EXERCISE PROMPT:
What you should give back is every line from the one containing "This screenshot has height=1215, width=2576." through the last line of the records below, word for word and without pictures.

Items from a data source:
-----
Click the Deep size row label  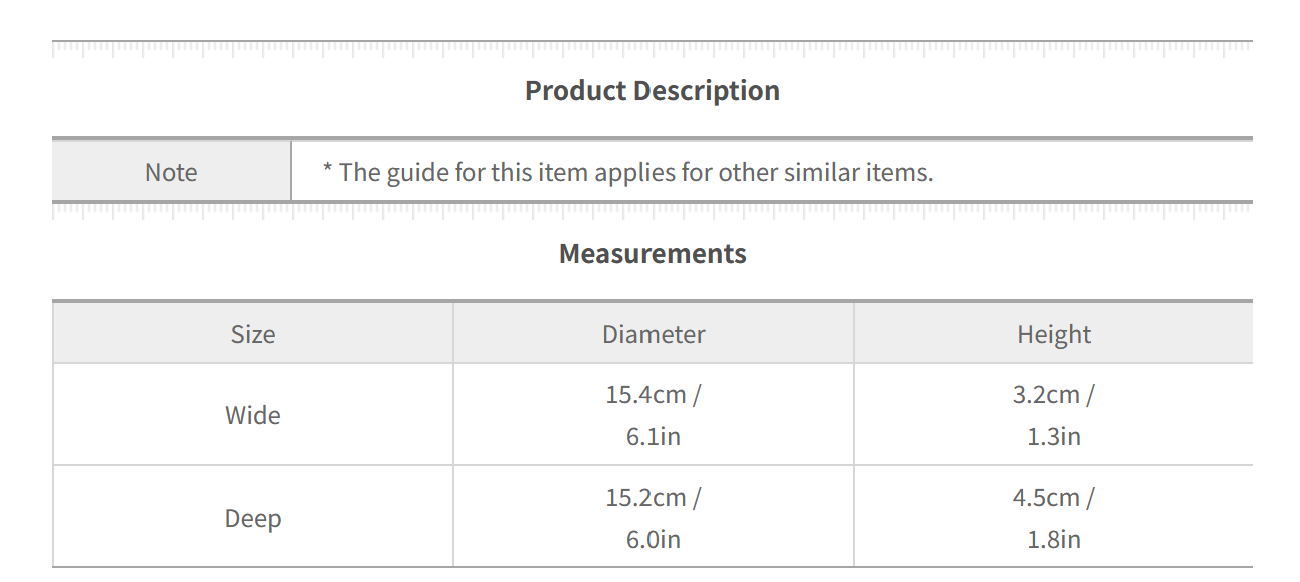click(253, 518)
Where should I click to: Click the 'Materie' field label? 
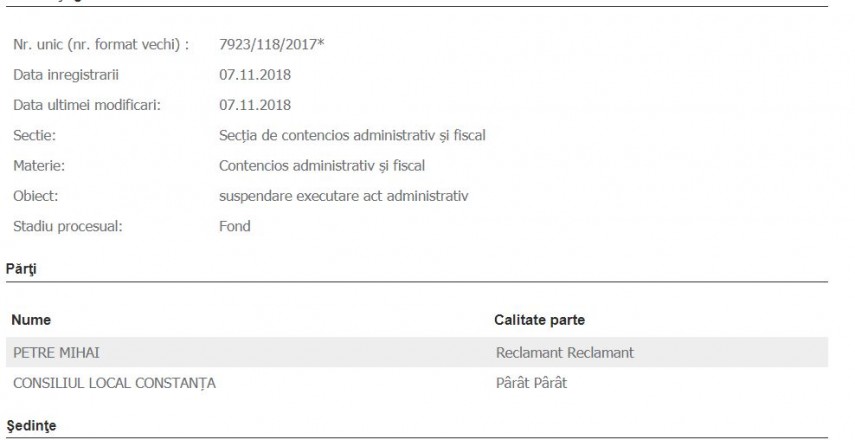[39, 165]
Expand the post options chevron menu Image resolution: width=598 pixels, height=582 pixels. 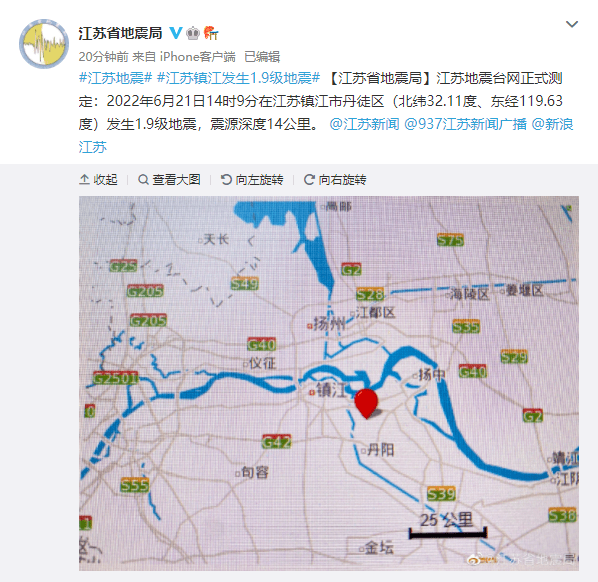(572, 24)
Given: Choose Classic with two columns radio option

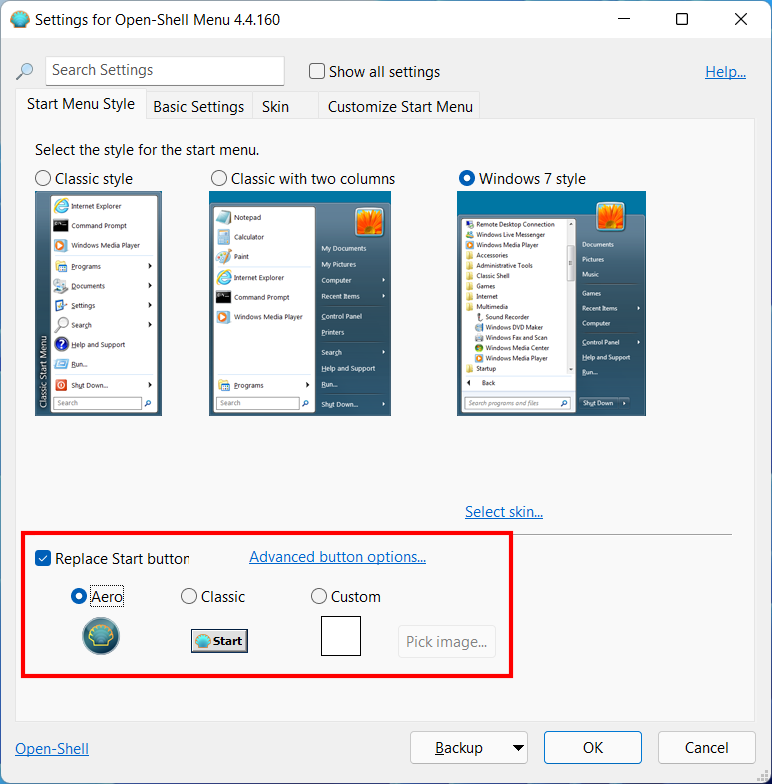Looking at the screenshot, I should pos(218,178).
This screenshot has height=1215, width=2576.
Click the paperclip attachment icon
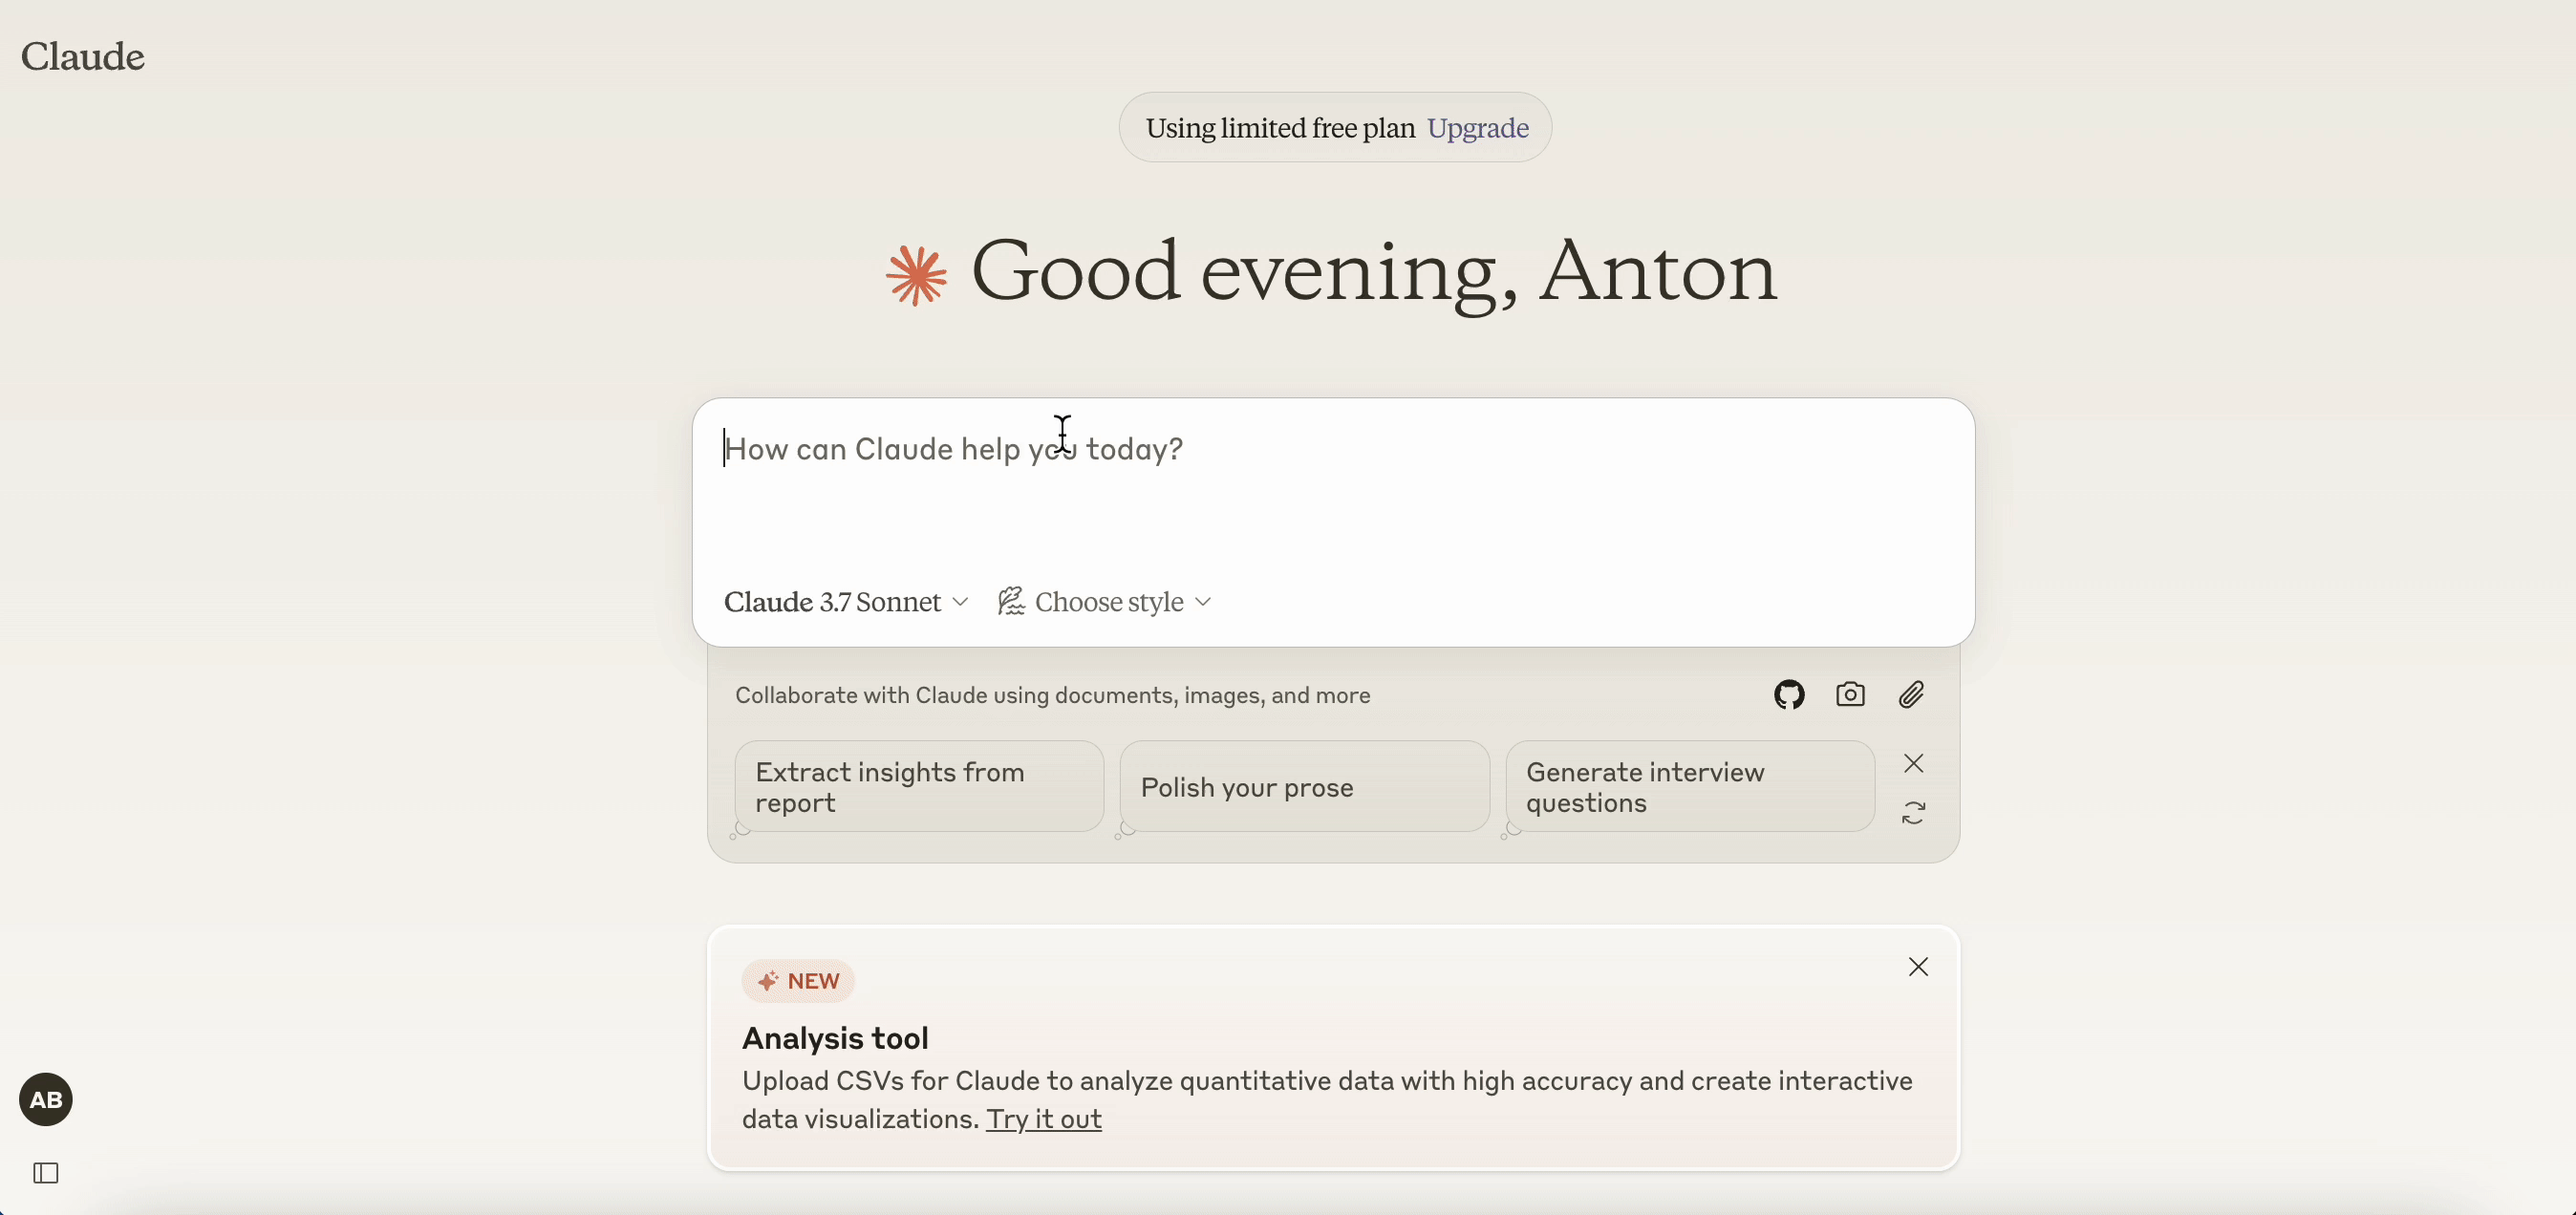pyautogui.click(x=1911, y=693)
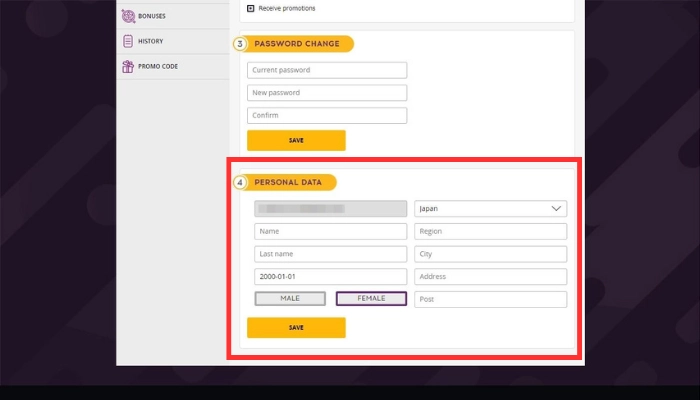The width and height of the screenshot is (700, 400).
Task: Open the PROMO CODE sidebar item
Action: 173,67
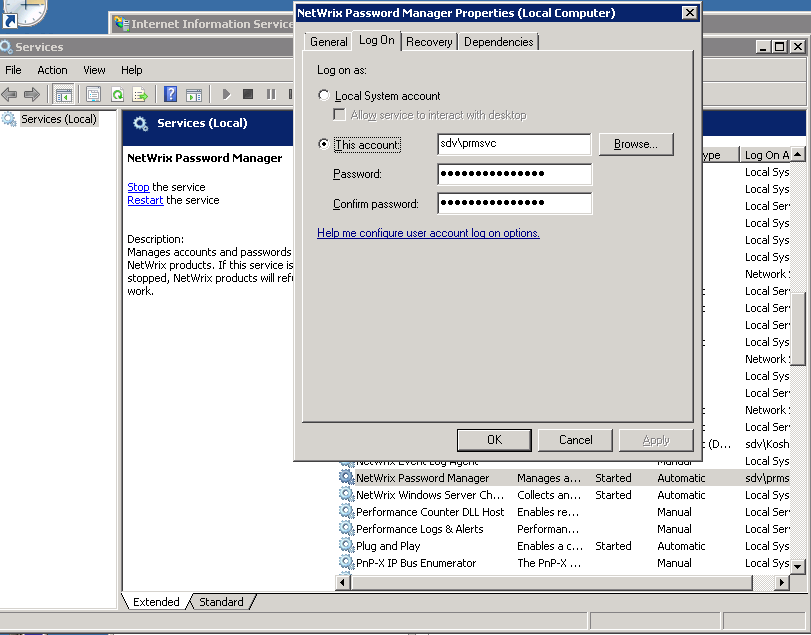Click the Refresh toolbar icon

pyautogui.click(x=117, y=94)
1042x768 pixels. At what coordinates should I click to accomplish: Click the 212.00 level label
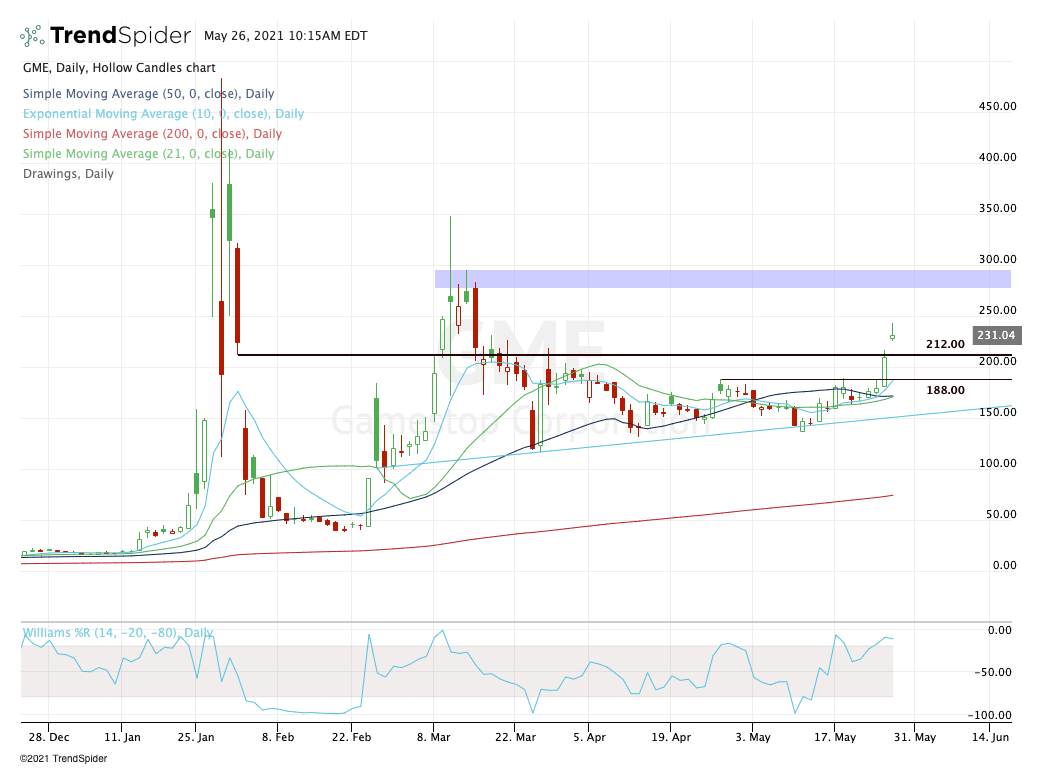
-----
TASK SOLUTION:
This screenshot has height=1215, width=2576.
Click the paperclip attachment icon
pyautogui.click(x=1911, y=693)
The width and height of the screenshot is (700, 400).
Task: Open the PROMO CODE sidebar item
Action: 173,67
Click the Refresh toolbar icon

pyautogui.click(x=117, y=94)
1042x768 pixels. At what coordinates should I click to accomplish: Click the 212.00 level label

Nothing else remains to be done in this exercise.